Fig. 5.. PAM of extrasynaptic GABA_ARs rescues pyramidal neuron excitability and behavioral alterations in adolescent JB1 mice.

(A) Experimental protocol. (B) Current-clamp recordings of membrane potential changes in response to a 250-pA depolarizing current step in CA1-hippocampal pyramidal neurons in the presence of ganaxolone (GNX, 1 μm) or vehicle (DMSO) in the recording solution in brain slices from P>35 male mice. Scale bars, traces: 20 mV, 100 ms; stimuli: 150 pA, 100 ms. (C) Average action potential numbers (±SEM) elicited by depolarizing current steps. In parentheses: number of recorded cells from five CTRL and seven JB1 littermates (five litters). Two-way ANOVA RM, F_treatment(3,50) = 16.10, P < 0.0001, Tukey’s post hoc test. CTRL-vehicle versus JB1-vehicle: ***P < 0.001; JB1-vehicle versus JB1-GNX: ###P < 0.001; CTRL-GNX versus JB1-vehicle: §§§§P < 0.0001; CTRL-GNX versus JB1-GNX: $P < 0.05. (D) Average Rheobase of all recorded cells from five CTRL and seven JB1-treated mice (five litters).
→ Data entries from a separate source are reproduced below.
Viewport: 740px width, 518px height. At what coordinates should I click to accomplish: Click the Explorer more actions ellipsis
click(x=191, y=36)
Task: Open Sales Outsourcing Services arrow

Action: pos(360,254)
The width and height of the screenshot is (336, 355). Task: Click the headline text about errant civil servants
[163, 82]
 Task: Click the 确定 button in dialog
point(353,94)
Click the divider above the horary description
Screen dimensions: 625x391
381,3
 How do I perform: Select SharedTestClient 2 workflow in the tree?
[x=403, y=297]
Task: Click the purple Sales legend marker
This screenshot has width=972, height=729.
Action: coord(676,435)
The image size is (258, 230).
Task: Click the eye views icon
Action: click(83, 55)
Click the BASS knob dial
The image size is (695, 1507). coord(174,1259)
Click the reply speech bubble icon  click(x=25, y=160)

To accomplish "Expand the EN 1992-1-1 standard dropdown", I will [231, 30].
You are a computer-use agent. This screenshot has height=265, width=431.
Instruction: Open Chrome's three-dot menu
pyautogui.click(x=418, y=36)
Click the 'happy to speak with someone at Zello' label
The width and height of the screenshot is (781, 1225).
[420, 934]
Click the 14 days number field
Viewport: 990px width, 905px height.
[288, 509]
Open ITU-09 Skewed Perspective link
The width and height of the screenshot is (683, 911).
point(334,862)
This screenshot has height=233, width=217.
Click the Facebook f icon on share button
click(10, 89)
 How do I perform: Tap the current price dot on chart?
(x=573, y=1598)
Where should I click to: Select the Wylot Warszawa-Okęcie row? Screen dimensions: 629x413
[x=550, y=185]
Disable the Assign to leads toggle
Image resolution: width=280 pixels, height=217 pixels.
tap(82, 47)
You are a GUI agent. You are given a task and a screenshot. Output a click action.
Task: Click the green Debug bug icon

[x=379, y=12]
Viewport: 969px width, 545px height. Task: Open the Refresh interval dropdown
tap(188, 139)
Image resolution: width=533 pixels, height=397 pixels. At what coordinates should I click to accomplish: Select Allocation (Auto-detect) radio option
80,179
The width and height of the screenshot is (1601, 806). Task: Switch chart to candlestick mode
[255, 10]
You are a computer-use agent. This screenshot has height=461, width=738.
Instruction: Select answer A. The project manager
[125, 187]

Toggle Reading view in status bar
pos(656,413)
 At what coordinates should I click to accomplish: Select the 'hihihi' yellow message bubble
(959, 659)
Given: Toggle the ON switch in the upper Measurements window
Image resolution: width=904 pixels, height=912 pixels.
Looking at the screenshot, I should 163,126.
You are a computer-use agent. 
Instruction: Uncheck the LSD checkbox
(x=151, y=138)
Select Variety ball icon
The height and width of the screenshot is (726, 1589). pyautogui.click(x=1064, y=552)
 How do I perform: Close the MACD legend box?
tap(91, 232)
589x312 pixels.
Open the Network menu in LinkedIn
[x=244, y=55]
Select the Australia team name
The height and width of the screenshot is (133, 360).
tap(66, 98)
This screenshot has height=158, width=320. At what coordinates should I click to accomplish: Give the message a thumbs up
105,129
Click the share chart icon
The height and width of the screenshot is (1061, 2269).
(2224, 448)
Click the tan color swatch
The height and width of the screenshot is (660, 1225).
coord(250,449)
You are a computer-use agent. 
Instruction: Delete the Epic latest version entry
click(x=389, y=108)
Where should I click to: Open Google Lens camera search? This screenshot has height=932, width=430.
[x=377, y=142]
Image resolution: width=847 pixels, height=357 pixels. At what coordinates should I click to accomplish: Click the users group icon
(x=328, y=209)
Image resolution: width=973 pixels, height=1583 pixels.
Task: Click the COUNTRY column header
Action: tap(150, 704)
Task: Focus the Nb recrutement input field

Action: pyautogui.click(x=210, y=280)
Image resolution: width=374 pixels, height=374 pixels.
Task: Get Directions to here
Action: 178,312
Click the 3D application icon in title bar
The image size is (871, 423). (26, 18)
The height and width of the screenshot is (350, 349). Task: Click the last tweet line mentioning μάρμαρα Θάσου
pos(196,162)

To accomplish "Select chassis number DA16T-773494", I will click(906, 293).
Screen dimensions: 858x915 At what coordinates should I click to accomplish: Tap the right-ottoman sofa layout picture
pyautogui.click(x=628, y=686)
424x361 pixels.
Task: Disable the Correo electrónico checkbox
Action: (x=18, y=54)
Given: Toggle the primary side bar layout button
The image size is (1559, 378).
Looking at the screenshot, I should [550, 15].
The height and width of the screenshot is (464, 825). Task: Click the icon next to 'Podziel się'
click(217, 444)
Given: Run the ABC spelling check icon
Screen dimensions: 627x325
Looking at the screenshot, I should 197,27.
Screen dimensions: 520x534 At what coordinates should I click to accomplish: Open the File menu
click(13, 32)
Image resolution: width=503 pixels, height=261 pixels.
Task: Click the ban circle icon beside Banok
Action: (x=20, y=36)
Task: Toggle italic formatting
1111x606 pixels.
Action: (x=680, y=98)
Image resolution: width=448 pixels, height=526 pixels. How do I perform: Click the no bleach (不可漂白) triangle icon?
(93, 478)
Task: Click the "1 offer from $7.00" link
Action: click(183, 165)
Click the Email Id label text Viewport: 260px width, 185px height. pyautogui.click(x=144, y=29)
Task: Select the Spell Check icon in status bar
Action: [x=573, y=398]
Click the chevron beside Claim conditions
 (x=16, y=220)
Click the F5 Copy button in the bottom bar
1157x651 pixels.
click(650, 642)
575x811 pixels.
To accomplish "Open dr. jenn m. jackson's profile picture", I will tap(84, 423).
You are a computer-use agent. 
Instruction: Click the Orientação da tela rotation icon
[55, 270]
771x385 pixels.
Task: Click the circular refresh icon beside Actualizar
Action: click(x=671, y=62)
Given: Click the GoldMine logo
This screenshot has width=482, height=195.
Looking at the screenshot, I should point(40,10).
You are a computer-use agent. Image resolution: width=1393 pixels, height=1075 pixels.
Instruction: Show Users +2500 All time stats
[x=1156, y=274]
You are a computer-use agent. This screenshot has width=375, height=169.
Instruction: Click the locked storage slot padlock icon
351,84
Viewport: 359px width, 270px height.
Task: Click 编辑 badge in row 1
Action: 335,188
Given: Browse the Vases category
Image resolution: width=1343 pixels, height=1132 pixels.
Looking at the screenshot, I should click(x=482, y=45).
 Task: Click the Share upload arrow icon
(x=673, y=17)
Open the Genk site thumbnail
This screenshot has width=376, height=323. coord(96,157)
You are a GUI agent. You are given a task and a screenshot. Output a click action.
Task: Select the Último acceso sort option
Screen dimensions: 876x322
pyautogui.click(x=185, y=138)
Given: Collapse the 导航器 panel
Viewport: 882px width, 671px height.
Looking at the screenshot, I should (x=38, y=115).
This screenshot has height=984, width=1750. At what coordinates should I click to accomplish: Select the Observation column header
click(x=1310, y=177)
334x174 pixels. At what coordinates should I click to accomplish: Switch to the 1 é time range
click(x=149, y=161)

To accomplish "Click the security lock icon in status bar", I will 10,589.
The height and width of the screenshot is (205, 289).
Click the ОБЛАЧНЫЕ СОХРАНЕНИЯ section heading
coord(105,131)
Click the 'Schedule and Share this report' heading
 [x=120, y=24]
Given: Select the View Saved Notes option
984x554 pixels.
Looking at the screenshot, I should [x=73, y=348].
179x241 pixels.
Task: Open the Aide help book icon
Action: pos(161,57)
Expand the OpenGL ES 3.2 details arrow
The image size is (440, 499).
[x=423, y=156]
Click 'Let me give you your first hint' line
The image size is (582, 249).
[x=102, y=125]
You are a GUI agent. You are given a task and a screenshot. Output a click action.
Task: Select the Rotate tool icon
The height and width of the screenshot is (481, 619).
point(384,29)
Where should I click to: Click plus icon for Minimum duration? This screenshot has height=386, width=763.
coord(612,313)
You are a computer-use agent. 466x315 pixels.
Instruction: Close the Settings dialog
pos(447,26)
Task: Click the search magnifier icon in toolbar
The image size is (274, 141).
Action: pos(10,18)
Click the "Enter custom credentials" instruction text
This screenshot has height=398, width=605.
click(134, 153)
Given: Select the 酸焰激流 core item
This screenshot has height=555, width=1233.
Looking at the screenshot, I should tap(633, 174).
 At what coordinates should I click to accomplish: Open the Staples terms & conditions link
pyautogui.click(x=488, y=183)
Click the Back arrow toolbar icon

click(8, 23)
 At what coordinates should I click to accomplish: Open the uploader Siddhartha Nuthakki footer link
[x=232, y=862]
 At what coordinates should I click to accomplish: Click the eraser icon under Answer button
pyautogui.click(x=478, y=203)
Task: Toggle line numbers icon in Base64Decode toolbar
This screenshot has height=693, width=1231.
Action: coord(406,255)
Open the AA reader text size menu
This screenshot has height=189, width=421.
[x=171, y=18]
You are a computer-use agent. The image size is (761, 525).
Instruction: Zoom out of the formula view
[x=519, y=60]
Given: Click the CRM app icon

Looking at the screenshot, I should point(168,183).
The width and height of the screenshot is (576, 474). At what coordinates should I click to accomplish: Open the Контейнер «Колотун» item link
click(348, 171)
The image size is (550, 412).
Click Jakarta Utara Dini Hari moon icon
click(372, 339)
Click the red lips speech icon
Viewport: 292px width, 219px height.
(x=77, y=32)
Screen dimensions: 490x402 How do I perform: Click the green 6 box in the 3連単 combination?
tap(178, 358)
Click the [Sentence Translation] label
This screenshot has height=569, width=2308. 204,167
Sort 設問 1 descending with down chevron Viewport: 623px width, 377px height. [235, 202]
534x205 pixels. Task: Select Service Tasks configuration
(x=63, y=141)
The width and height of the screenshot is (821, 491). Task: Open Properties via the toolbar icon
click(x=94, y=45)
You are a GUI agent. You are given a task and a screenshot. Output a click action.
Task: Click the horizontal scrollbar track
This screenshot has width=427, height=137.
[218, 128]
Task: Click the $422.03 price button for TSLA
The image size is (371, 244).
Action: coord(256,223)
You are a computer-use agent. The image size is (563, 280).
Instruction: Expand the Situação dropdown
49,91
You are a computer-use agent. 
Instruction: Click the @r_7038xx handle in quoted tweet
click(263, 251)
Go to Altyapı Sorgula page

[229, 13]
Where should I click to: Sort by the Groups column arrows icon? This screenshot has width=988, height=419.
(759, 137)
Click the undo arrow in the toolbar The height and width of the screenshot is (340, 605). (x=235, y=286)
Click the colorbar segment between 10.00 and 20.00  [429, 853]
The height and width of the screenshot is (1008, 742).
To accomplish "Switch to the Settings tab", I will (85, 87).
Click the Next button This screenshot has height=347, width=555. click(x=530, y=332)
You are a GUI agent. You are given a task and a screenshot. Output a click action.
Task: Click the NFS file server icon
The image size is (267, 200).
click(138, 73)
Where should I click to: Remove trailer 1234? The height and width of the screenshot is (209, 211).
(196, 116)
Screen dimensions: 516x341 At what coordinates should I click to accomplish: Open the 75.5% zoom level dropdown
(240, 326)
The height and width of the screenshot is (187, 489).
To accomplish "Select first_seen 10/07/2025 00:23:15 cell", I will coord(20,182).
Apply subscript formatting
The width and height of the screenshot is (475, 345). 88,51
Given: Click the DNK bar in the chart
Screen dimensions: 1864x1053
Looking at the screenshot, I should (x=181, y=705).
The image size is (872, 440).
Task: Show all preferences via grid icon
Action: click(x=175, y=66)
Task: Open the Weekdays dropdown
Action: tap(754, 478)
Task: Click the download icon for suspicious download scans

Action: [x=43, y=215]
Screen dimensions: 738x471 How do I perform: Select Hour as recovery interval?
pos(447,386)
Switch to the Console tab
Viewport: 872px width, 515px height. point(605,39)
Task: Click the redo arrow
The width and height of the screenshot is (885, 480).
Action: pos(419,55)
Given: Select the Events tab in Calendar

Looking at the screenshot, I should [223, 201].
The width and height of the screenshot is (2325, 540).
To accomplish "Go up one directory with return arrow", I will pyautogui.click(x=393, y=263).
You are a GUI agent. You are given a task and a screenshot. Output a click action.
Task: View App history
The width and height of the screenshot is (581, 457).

Two-way ANOVA, F_treatment(1,52) = 17.82, P < 0.0001, Tukey’s post hoc test, *P < 0.05, **P < 0.01, ***P < 0.001, ****P < 0.0001. (E) Experimental protocol. (F to I) Mean ± SEM and single-animal cases of the discrimination and sociability indexes in the NOR and three-chamber tests, the self-grooming time, the percentage of time spent in the open arms, and the percentage number of entries in the EPM in male mice previously treated with JB1 or vehicle (CTRL) as pups and treated as adolescents with ganaxolone (GNX) or vehicle. For all the panels, two-way ANOVA, Tukey’s post hoc test, *P < 0.05, **P < 0.01 ***P < 0.001, ****P < 0.0001. NOR: F_interaction(1,43) = 7.059, P < 0.05. Three-chamber: F_interaction(1,63) = 10.30, P < 0.01. Self-grooming: F_interaction(1,40) = 8,774, P < 0.01. EPM: time, F_treatment(1,56) = 31.72, P < 0.0001; entries, F_treatment(1,57) = 28.97, P < 0.0001. Single data points with thinner borders represent data from the experiment in fig. S7C (F), fig. S7E (G), fig. S7G (H), and fig. S8, B and C (I). Schematic cartoons by BioRender.com.